Fears of a recession were put on hold in February (at least temporarily) as strong jobs, inflation, and spending data brought attention back to the fight to restore price stability. Market participants now expect the Fed to hike three more times as opposed to one, with rate cuts no longer priced in at the end of the year. January’s decline in Treasury yields was completely reversed alongside a surge in inflation expectations, boosting the US dollar and weighing on stocks.
• The Federal Reserve raised the fed funds rate by 25bps to an upper bound of 4.75% on Feb 1.
• 517k jobs were added in January — a significant upside surprise from the consensus +189k.
• After a contractionary print of 49.2 in Dec, ISM Services rebounded to 55.2 in Jan, significantly above the consensus of 50.5.
• Jan CPI came in slightly above consensus on both a headline & core basis, at 6.4% & 5.6% y/y, and 0.5% & 0.4% m/m, respectively.
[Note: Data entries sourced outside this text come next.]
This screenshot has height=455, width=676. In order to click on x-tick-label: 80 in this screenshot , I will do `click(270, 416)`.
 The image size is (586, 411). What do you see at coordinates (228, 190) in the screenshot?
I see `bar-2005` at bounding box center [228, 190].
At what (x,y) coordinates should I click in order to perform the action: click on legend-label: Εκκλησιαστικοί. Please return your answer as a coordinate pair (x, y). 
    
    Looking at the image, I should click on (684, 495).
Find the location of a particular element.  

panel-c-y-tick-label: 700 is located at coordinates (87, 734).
• Retail sales grew 3.0% in Jan, above consensus estimates of 2.0% on the back of a surge in restaurant spending.
• Market pricing of the peak fed funds rate increased from 4.92% to 5.41%, with zero rate cuts now expected in 2023.
• Bottom-up EPS estimates for the S&P 500 in 2023 declined from $225 to $222 in February.
• Value was one of the best performing factors in February, rising 0.8% while the growth factor returned -0.1%.
• Emerging markets slightly underperformed US stocks on the back of a stronger U.S. dollar.
• Developed international market funds saw $7.8b in net inflows in Feb — the most since Jan 2022.
• Large-caps, including S&P 500 index funds, saw their fourth straight month of outflows, with investors withdrawing a net $23.1b in February.
• Treasury yields rose throughout the curve in February, with the 2Y rising from 4.20% to 4.82% & the 10Y rising from 3.51% to 3.92%.
• The move up in interest rates led to the worst month of total returns for bonds since September.
• IG bond spreads increased to 180bps after falling to 163bps on Feb 3 — the first month of spread widening since Sep 2022.
• Bitcoin & Ethereum prices rose modestly, in part due to muted volatility relative to history – February’s realized volatility ranked as the third-lowest month ever.
Did That Just Happen?
What a difference a month makes. While econ data released in January pointed to disinflationary forces, February started the month swinging. Against expectations of a deceleration, the Feb 3 payrolls report instead indicated that 517k jobs were added in January — significantly above the expected 189k and nearly double December’s 260k. That amounted to an upside surprise of over eight standard deviations. To put into context how much this caught markets off guard, the probability of a three standard deviation event occurring is supposed to be 0.3%.
The hits just kept coming, with the ISM Services PMI bouncing back from marginally contractionary territory to firmly expansionary, CPI & PCE inflation measures coming in hotter than expected, and retail sales data was strong as well. The Citi Economic Surprise Index captures the sea change well, with it now at its highest level since Q2 2022 – higher readings mean upside data surprises, while lower values mean downside surprises.
While some speculate that seasonal adjustment issues might be to blame (i.e. a seasonally warm January), the magnitude & breadth of the surprises shifted the narrative during the month. The data suggests the Fed still has work to do.
Repricing for Higher for Longer…Again
Let’s remind ourselves: the Fed has raised interest rates by 450bps in less than a year. Yet besides the turmoil we’ve seen in stocks & the housing market, what impact rate hikes have had on the economy, if any, remains an open question given recent data.
Investors certainly haven’t wasted time adjusting expectations. Inflation expectations implied in Treasury Inflation-Protected Securities (TIPS) have surged since the Feb 3 payrolls report. For example, 1-year & 2-year inflation expectations increased by 138bps & 84bps, respectively, through the end of the month after the jobs print.
Market expectations of the Fed’s rate hike path moved up as well. In addition to pricing in two more rate hikes in May and June, rate cuts that were previously priced in at the last two meetings of the year are no more. The short-end of the Treasury yield curve steepened as a result – while the 3-month yield ended up rising 18bps, the 2-year rose 61bps. With an FOMC meeting & new Fed projections coming on Mar 22, there may be more repricing to come.